In a way, one of the works he selected, ‘Passage' – the very first recorded performance of the early From Scratch in fact – resonates with the gagaku music from Japan. Gagaku is the classical Japanese court music. It features the shō, which is the mouth organ. It's got a very specific reedy, ethereal sound to it. Beautiful music, I think. Quite drone oriented, but with percussive interjections through it. I've heard a couple of ensembles. One came through here, actually, must have been during the 80s I think. Of all places, it played in a dining room of one of the Grand Hotels, on the top of Symonds St.
And so you think that From Scratch's early work reminds him of this?

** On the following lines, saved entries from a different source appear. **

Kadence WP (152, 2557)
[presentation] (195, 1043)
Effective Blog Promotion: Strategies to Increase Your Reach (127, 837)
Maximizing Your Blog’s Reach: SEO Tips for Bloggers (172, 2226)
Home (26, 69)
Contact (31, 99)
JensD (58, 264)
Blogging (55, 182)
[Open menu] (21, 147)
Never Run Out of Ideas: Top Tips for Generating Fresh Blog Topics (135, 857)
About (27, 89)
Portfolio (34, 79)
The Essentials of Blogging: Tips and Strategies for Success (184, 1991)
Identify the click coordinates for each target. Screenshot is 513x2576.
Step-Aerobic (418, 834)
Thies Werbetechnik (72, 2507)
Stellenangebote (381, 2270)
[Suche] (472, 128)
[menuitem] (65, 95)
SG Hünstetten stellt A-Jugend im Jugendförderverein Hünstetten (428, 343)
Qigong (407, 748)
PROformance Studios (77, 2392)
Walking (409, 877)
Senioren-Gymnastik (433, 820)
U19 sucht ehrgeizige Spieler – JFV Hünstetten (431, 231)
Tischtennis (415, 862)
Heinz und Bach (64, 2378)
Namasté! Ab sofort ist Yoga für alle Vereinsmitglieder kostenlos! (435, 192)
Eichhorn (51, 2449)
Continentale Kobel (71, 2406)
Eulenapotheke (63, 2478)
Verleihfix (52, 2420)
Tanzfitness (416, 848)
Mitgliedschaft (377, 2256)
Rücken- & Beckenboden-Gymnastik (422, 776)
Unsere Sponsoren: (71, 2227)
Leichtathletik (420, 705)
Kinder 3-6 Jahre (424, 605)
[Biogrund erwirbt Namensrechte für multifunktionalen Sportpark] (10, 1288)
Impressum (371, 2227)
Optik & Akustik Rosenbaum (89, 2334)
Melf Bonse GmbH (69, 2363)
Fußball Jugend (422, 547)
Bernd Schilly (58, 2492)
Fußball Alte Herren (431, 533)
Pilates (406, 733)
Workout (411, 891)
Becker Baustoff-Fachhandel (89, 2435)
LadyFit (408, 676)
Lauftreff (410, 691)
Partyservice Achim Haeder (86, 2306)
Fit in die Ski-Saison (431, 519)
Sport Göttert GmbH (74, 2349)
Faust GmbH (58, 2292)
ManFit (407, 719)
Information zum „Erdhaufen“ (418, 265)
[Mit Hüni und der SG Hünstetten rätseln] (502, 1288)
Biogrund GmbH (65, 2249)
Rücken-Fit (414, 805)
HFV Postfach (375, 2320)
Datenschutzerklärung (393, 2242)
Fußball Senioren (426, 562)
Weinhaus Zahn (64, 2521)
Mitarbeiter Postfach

I think in that particular piece he would have felt a connection with it. Because of the reedy sound and also the slow rhythmic process kind of style. He obviously appreciates early minimalist stuff. The little sequel to this is that [the work] is also being produced in Taiwan as an LP, and then he's commissioning a Japanese group – I think maybe Goat, which is an experimental rock group – to do a remix project of the Gung Ho tracks. I've already sent all the charts for Gung Ho so they can study all the polyrhythmic stuff. It will be really interesting!
Five Rhythm Works will be released on Friday 6 May at the Audio Foundation, 8.30pm till late, as part of a SonicFromScratch event featuring a sequence of surprise visitors.